酶反应一般都在水溶液中进行，属于均相反应。均相酶反应系统在使用过程中有许多不足之处， 如酶稳定性差，在温度ph和离子强度等外界因素的影响下容易变性失活，酶与底物和产物混在一起难于回收利用给产物的进一步分离纯化也带来一定的困难，为克服以上缺点逐渐发展起酶的固定化技术。固定化技术是使酶得到更广泛应用的重要手段，在食品与发酵工业、医药工业、化学工业、环境保护和能源等领域具有广阔的应用前景^[1]。采用固定化酶技术不仅可实现酶制剂的回收和重复使用^[2,3]，利于生产工艺的连续化、自动化，同时也可有效提高酶的稳定性。作为固定化酶技术的重要组成部分，载体的结构及性能在很大程度上直接影响所得固定化酶的催化活性及操作稳定性，在固定化酶技术中, 载体微环境对固定化酶活性的影响井常复杂, 主要有两大类：①各种分子、离子在本体溶液和微环境中不同分布的作用; ②微环境对底物和产物分子扩散的影响。
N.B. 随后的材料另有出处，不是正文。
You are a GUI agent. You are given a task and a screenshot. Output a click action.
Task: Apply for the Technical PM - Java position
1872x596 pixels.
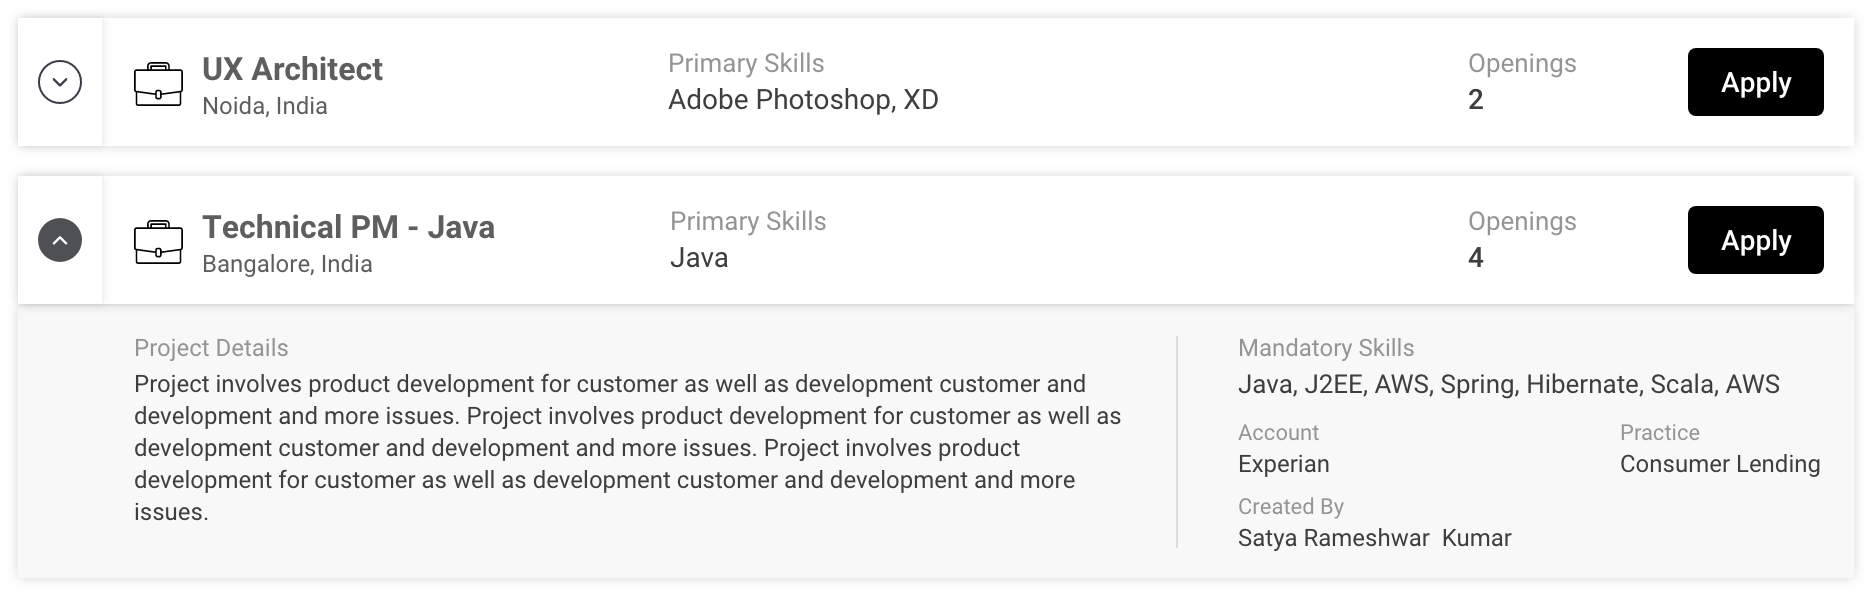pos(1755,240)
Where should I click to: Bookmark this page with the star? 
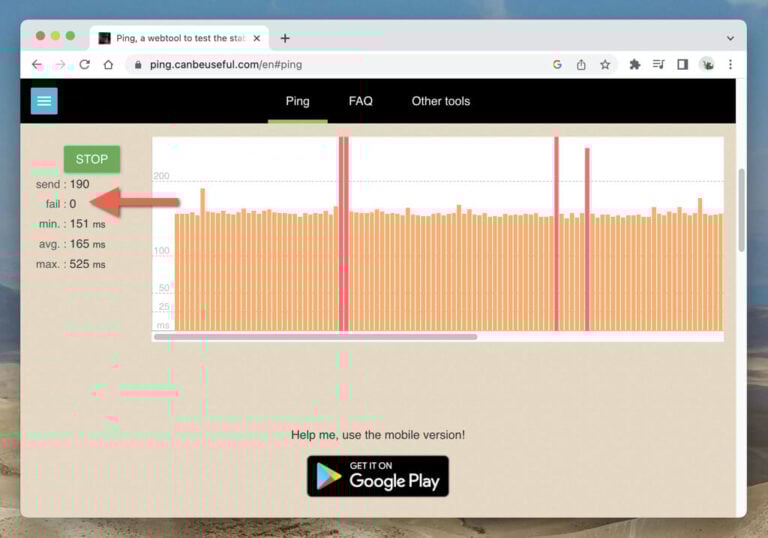coord(605,65)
由于这些影响, 大多数固定化酶的ph#8212;#8212;活性曲线都有不同程度的变化，特别是当载体带有离子基团时，变化更为显著^[4]。本实验拟用固相合成方法对酶固定化载体deg-am树脂进行表面电荷修饰，并对其进行表征，通过表征观察其修饰前后物性变化，以期得到优良的固定化载体。

2. 研究的基本内容、问题解决措施及方案

2.1研究内容

1) 固相合成肽链

2) 表征：对空白deg-am进行zeta电位，热重，红外，电镜，孔结构分析，xrd分析；对连接肽链的deg-am进行zeta电位，红外，电镜，xrd分析。